Tom saltó a la mesa de café y olfateó el contenido del vaso. Pedro lo apartó.
— Lo siento, pero no es para tí.
Al oír su voz, Paula abrió los ojos. Se lamió los labios secos antes de hablar.
—¿Dónde has estado?
Él se sentó a su lado en el sofá y tomó el vaso.
— Todos los grandes inventos llevan tiempo. Toma, bebe esto.
La joven se sentó y miró el vaso con aire de duda.
— ¿Qué lleva?
— Creo que es mejor que no lo sepas.
Ella aceptó el vaso, pero lo miró vacilante.
— Algo exótico, supongo. Huevos de cocodrilo o plumas de avestruz.
— Algo así —sonrió él.
— ¿Pero menta no?
—Menta no. Y tampoco alcohol. Ni nada venenoso, te lo prometo. Y también te prometo que, si bebes eso ahora, te sentirás mucho mejor por la mañana.
Ella suspiró con resignación y se acercó el vaso a los labios.

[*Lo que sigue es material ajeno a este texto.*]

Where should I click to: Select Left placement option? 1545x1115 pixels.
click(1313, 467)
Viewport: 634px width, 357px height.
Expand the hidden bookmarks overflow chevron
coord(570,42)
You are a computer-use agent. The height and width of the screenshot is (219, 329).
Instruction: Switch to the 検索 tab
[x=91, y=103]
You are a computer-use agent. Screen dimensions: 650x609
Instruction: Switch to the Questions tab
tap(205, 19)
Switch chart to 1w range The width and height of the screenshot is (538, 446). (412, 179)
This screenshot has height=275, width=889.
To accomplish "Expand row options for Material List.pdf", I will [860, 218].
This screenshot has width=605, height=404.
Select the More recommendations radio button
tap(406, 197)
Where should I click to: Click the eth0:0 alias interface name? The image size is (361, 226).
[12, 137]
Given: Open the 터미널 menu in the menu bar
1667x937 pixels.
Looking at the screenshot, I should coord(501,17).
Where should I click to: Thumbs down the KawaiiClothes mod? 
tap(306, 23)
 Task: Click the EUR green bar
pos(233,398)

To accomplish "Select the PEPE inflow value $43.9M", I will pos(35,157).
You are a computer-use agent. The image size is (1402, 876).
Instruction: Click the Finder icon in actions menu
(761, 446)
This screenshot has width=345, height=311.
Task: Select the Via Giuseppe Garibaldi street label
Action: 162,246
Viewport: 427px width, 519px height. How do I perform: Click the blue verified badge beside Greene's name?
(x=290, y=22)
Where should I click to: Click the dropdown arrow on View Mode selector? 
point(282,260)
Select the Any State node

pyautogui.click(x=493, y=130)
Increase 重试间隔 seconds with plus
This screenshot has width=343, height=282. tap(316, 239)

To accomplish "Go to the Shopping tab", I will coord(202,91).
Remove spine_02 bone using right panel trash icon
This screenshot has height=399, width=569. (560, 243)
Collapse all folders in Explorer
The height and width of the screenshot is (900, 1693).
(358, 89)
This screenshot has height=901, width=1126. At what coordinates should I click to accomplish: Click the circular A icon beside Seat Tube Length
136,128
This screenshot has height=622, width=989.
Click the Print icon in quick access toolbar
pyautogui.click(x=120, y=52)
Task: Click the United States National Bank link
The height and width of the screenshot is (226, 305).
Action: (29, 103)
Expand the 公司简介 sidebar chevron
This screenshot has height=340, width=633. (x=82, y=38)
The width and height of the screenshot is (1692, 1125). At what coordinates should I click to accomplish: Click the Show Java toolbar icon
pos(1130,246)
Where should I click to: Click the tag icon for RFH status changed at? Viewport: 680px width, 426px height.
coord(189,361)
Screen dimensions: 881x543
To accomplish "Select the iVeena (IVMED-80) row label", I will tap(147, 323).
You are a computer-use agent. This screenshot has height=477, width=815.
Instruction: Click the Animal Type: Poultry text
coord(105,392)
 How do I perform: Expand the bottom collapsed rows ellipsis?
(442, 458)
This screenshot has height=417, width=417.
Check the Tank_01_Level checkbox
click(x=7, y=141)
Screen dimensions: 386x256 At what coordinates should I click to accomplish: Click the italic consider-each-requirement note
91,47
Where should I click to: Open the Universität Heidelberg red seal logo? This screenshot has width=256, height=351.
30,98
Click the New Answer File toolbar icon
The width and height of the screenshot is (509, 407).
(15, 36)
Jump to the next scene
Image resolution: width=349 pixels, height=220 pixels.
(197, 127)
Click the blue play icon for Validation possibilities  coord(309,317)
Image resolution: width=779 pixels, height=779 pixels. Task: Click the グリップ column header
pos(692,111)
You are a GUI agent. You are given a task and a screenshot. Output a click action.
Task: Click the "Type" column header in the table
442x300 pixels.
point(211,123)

Arrugó la naríz al empezar a beber, pero no paró hasta que hubo terminado el vaso.
Pedro estaba impresionado. La primera vez que a él le habían dado aquella bebida, hecha con zumo de tomate, huevo y algunos otros ingredientes, él había escupido el primer trago.
—Está horrible —declaró ella. Le dió el vaso—. De acuerdo, ya puedo irme a casa.